[Stored items]
※ ※ ※
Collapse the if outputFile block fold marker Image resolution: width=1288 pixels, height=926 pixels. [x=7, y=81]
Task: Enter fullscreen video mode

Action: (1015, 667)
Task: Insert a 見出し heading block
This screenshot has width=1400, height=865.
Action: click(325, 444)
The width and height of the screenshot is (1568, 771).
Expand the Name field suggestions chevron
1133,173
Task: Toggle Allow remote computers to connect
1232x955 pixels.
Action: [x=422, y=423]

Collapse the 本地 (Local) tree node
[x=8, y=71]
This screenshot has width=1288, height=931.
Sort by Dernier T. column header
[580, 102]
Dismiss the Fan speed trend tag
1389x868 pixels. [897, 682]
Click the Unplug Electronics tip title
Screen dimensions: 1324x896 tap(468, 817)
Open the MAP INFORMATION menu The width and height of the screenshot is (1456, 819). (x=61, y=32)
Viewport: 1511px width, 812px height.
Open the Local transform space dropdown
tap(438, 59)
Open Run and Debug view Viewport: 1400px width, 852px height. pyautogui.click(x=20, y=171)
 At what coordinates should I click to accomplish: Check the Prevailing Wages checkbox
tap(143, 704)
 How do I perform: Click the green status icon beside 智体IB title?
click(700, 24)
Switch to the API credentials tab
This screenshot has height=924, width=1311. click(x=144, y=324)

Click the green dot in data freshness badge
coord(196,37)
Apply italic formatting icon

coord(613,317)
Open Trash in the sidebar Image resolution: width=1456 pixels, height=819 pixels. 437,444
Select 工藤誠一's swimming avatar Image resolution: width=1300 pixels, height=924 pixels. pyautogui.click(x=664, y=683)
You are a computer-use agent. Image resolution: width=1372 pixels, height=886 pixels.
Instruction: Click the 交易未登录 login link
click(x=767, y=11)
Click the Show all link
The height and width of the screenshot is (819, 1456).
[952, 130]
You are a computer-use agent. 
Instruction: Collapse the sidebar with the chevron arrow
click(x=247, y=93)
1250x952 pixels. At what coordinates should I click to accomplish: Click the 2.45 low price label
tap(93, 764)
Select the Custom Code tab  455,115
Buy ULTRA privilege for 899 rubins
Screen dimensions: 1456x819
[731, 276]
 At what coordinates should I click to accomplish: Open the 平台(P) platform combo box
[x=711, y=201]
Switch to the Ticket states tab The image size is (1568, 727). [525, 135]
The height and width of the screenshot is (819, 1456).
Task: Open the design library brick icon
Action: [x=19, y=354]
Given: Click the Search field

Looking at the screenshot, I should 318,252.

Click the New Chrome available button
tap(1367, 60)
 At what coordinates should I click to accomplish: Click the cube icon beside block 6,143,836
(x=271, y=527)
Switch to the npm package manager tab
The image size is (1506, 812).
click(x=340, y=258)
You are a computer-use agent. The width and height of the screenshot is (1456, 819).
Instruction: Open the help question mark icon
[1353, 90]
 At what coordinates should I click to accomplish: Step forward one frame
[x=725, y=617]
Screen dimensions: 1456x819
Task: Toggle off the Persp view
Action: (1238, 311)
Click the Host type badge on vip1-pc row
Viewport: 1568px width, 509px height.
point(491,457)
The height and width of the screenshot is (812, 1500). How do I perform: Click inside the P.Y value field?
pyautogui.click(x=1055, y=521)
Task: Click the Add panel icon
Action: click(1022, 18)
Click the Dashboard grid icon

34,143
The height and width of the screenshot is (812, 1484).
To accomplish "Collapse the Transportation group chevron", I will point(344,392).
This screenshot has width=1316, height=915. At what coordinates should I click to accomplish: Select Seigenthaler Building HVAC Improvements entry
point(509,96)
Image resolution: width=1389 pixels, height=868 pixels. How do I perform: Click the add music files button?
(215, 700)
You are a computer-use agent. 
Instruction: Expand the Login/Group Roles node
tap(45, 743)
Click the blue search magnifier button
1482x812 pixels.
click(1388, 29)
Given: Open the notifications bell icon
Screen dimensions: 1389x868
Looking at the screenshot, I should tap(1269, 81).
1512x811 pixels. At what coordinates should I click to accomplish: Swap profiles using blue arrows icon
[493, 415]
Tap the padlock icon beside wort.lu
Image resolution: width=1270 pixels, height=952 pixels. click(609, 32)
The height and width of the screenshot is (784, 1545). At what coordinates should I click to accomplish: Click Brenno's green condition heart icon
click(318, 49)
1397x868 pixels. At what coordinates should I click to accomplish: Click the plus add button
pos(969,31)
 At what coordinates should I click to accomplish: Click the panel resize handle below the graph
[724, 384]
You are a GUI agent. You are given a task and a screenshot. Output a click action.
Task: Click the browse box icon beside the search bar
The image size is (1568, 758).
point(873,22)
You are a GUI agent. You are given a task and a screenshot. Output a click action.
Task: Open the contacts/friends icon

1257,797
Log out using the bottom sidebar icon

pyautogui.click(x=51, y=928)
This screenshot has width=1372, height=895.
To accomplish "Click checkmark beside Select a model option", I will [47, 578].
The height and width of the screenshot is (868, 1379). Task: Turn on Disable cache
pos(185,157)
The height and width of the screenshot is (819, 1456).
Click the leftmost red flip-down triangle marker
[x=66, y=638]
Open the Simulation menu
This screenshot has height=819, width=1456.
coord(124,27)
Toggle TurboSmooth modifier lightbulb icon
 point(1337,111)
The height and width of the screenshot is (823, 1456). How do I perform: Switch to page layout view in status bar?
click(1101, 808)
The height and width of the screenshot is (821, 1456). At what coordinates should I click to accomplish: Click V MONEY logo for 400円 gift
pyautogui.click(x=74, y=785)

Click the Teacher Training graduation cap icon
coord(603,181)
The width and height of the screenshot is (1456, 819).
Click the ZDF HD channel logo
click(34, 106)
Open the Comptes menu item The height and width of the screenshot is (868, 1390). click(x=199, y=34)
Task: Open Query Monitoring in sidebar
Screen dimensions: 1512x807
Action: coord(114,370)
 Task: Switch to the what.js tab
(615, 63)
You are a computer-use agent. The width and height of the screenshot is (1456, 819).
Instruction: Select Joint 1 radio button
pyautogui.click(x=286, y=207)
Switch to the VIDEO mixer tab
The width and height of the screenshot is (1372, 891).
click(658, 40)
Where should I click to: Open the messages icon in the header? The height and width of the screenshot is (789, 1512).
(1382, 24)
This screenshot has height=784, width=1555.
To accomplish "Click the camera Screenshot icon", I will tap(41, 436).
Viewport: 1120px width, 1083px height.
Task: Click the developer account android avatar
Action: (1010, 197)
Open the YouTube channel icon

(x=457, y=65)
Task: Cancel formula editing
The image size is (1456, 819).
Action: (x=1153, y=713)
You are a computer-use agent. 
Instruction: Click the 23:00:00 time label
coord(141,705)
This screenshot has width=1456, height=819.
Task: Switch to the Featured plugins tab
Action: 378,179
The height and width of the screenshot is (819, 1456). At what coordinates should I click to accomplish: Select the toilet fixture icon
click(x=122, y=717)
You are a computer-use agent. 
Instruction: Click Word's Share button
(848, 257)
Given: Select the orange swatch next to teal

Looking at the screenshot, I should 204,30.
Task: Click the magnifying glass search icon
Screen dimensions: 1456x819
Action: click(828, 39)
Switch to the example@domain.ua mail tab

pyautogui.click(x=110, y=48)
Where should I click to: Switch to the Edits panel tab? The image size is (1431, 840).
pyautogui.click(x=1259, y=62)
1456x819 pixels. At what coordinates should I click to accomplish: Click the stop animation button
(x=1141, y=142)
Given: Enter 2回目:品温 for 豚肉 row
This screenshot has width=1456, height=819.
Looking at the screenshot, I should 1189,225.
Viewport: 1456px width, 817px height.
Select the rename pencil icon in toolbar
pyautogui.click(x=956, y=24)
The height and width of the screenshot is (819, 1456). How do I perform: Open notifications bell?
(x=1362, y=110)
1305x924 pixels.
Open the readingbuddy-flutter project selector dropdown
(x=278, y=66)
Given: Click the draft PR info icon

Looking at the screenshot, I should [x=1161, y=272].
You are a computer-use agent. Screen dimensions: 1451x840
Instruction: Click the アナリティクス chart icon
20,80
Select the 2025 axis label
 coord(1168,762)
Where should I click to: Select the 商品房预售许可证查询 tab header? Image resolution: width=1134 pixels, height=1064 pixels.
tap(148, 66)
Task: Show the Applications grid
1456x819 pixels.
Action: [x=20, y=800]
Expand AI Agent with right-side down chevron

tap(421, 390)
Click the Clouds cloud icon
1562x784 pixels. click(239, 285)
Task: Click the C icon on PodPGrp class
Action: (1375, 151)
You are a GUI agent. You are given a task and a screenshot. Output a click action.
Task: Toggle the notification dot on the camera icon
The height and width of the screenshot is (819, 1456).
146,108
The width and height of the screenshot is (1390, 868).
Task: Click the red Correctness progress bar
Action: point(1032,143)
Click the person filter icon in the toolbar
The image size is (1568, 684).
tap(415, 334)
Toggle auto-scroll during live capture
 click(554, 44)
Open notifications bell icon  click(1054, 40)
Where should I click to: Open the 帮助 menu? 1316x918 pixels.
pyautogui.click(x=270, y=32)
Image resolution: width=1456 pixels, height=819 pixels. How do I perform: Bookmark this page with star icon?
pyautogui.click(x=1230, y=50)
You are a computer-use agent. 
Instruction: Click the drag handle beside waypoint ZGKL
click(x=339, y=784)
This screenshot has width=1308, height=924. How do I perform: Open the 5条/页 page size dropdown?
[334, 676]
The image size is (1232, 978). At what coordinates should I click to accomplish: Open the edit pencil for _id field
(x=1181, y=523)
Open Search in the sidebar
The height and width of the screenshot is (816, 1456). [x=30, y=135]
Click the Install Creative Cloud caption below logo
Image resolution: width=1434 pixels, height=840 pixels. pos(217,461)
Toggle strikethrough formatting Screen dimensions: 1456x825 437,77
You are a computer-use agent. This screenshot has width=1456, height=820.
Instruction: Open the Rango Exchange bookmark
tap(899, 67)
※ ※ ※
__Required action__: Every line in the entries that contains the word "Show" should be counted, and the total stated alone.

__Your response__: 2